1. The Gold Standard: Colored India Ink
If you are a beginner, look for colored inks explicitly labeled as "Calligraphy Ink" or "India Ink" (like Dr. Ph. Martin's Bombay India Inks).
The Chemistry: India inks are heavily pigmented and utilize shellac as a binder. Why it works: Because of the shellac, they are incredibly dark, highly saturated, and dry completely waterproof. Furthermore, the viscosity (thickness) is mathematically engineered specifically to flow smoothly through the tiny, microscopic central slit of a metal nib without "dumping" all the ink onto the paper at once in a massive puddle.
The Color Strategy: When using India ink, you will not get sheer, transparent washes. The colors are heavy, opaque, and intense. It is perfect for writing on pure white or ivory cold-pressed watercolor paper.
2. The Transparent Option: Liquid Watercolors
If you want your lettering to look slightly textured, sheer, and highly artistic (with natural light and dark spots forming inside the letters), you can actually dip your metal nib into liquid watercolor paints (like Ecoline).
The Chemistry: These are highly concentrated, dye-based watercolors suspended in water. There is no heavy shellac or acrylic binder.
Why it works: They are incredibly thin, meaning they flow off the nib like a dream. The Warning: Because they are so incredibly thin, they are highly prone to "spider-webbing" or bleeding (feathering) into the paper fibers if you use cheap copy paper. You MUST use heavily sized, smooth, high-quality calligraphy paper to control the flow. Furthermore, they are not waterproof; if a drop of rain hits your envelope in the mail, the address will wash away completely.
The Color Strategy: The magic of liquid watercolor is that the color is transparent. When you push hard on the nib for a thick downstroke, the ink pools heavily, creating a dark color. When you lift up for a thin upstroke, the ink spreads out thinly, creating a much lighter, almost pastel version of the exact same color. Your letters will naturally form a beautiful, subtle ombre gradient simply due to physics.

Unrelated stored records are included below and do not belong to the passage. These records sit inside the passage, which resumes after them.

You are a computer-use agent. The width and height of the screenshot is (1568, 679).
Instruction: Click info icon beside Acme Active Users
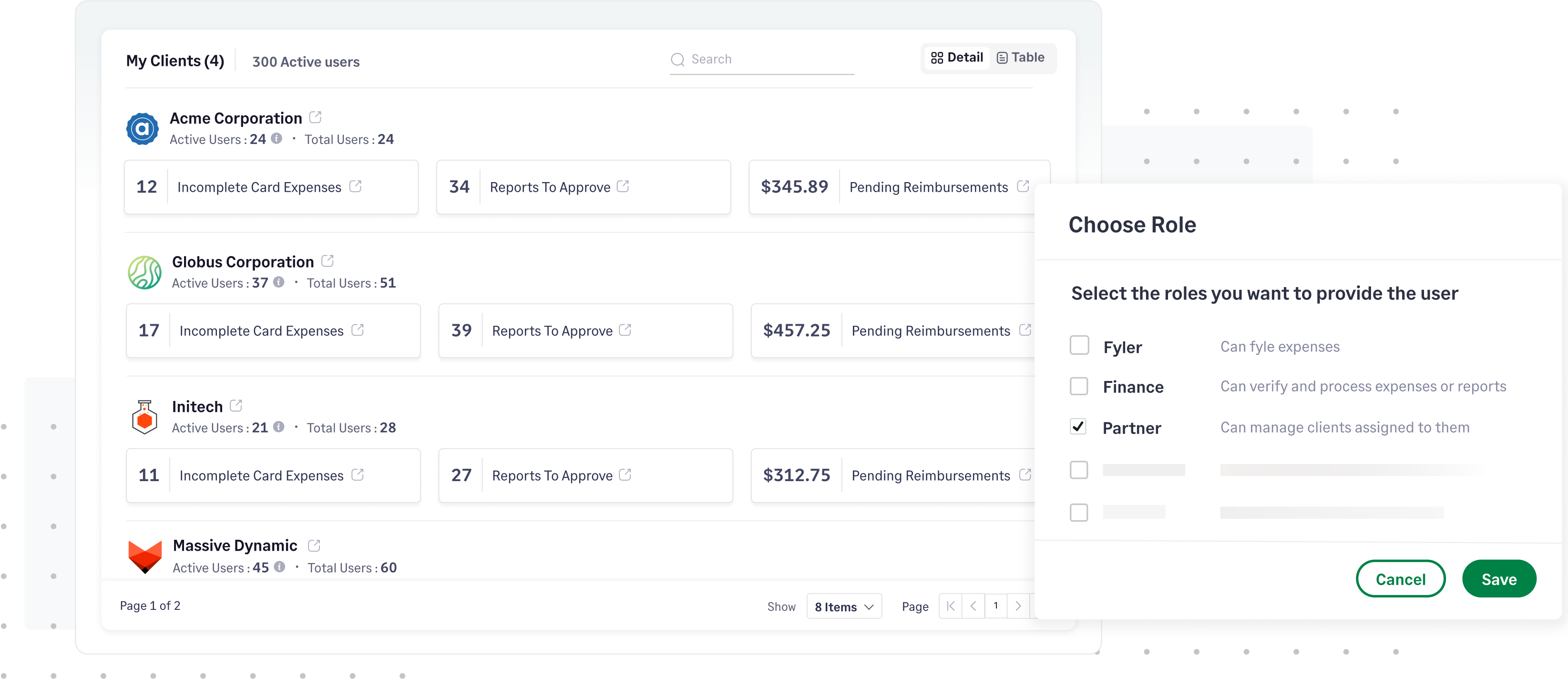277,139
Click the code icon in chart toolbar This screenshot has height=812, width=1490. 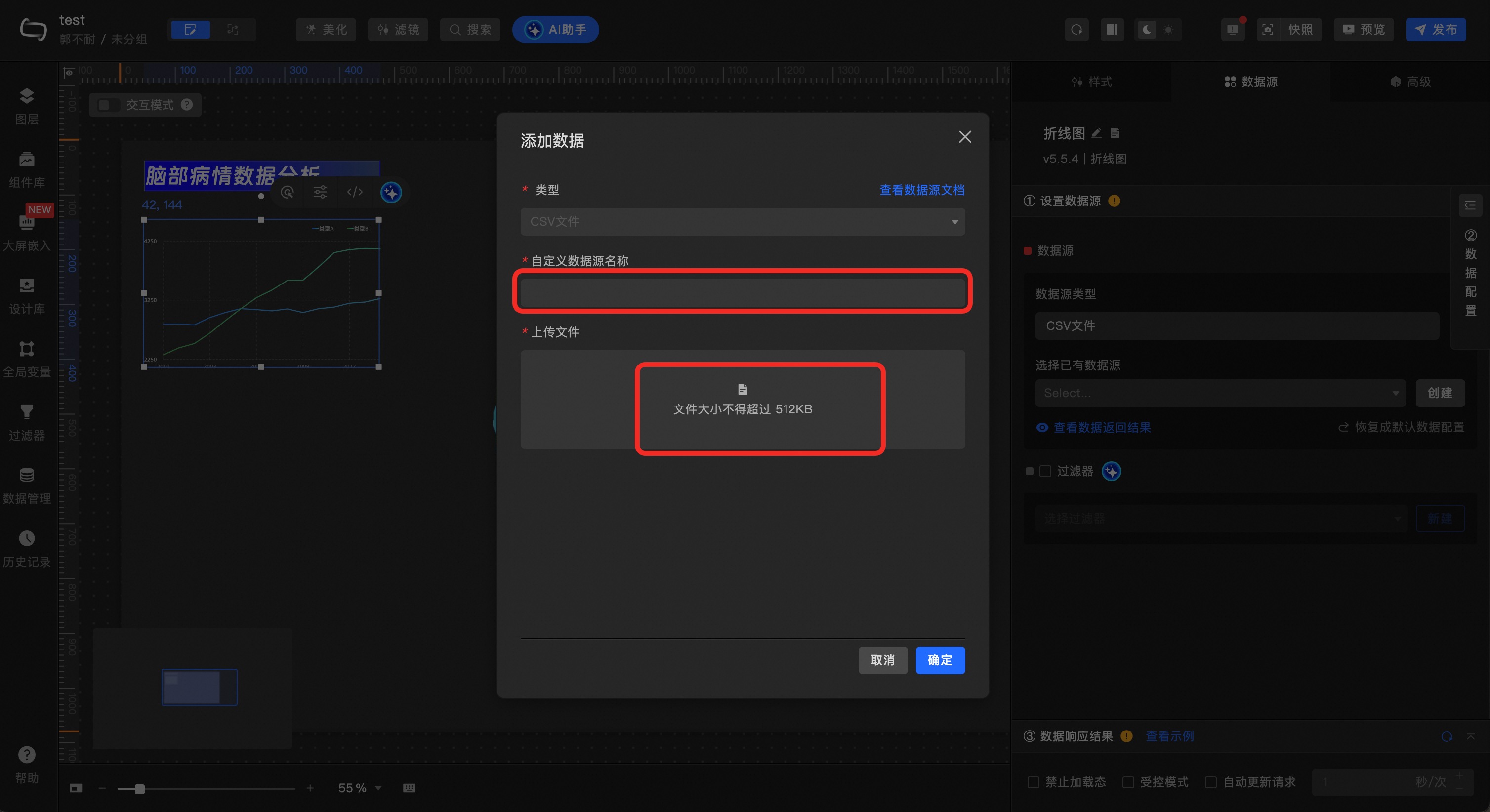(x=355, y=193)
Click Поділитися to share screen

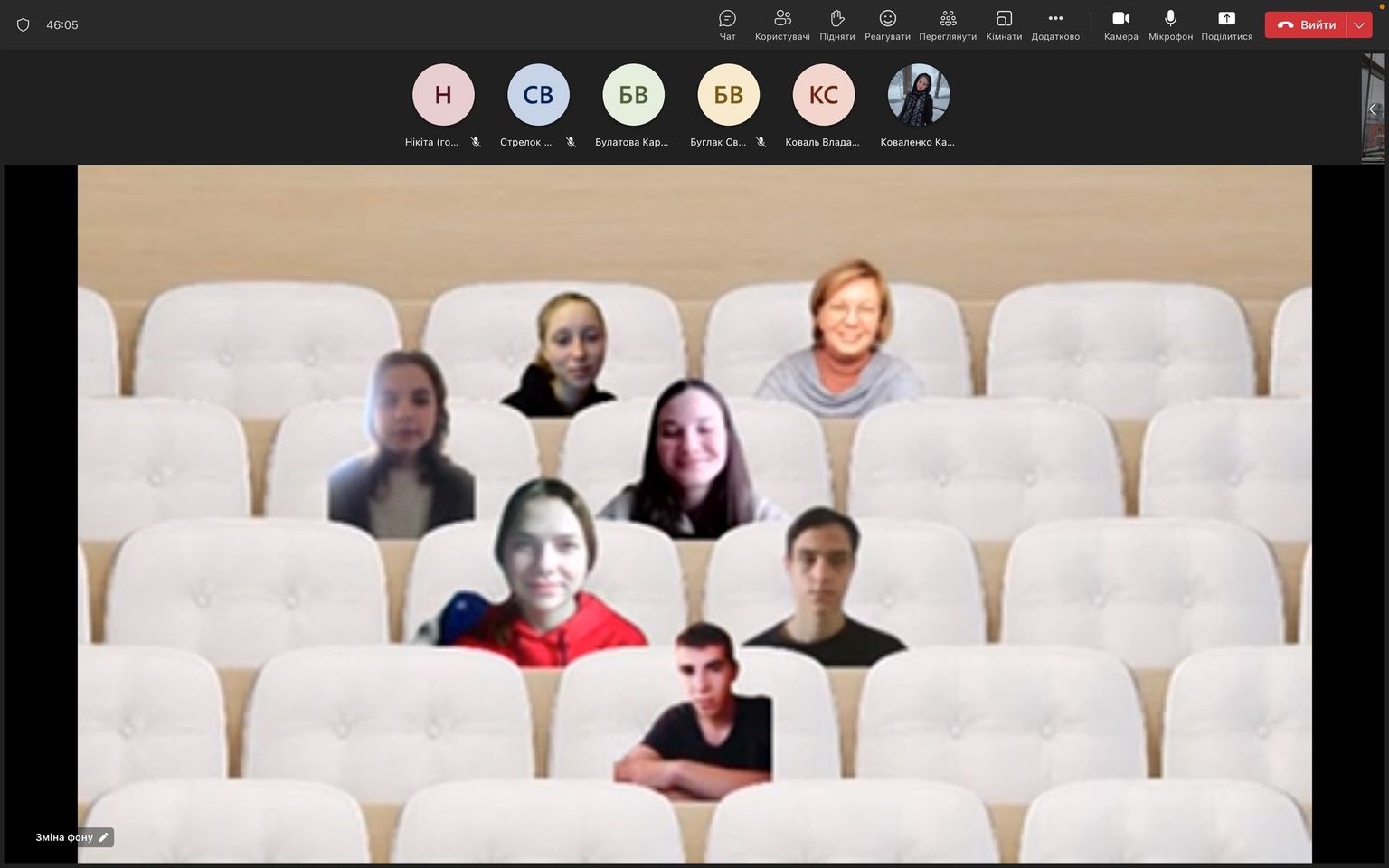point(1226,24)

3. The Professional Hack: Mixing Custom Gouache
What if your client is demanding that you write their wedding envelopes in a specific, highly unique shade of "Dusty Sage Green" to perfectly match their bridesmaid dresses? You will likely not find a premade bottle of India Ink in that exact, custom color.
Professional calligraphers solve this by abandoning ink entirely and using Gouache (pronounced gwash).
The Chemistry: Gouache is an opaque watercolor paint that comes in a toothpaste tube. Why it works: It features an incredibly high pigment load and an opaque, matte finish. Because you buy it as a thick paste, you have total control over the color and the viscosity.
The Process:
Squeeze a tiny dot of Blue, Yellow, and White gouache into a small dish.
Mix the paste heavily until you have achieved the exact shade of "Sage Green" required.
Slowly drip pure, distilled water into the paste, stirring constantly, until the paint reaches the exact consistency of whole milk.
Instead of dipping your nib into the dish, use a small paintbrush to physically brush the liquid paint onto the back of the metal nib.
The Color Strategy: Because gouache is highly opaque (even when thinned with water), it is the absolute best medium for creating white or pastel calligraphy on dark, heavy cardstock (e.g., writing in pale pink on black envelopes). Standard inks will soak into dark paper and vanish; gouache will sit beautifully on top of the paper, bright and solid.
Conclusion
A metal nib is a delicate, precise instrument. You must feed it the correct fuel.
Start your colorful calligraphy journey with high-quality, pre-mixed India Inks in jewel tones (burgundy, emerald, navy). Once you have mastered the pressure and flow of these heavily bound inks, graduate to the delicate transparency of liquid watercolors, or mix the perfect, matte custom pastel using a tube of gouache and a few drops of water.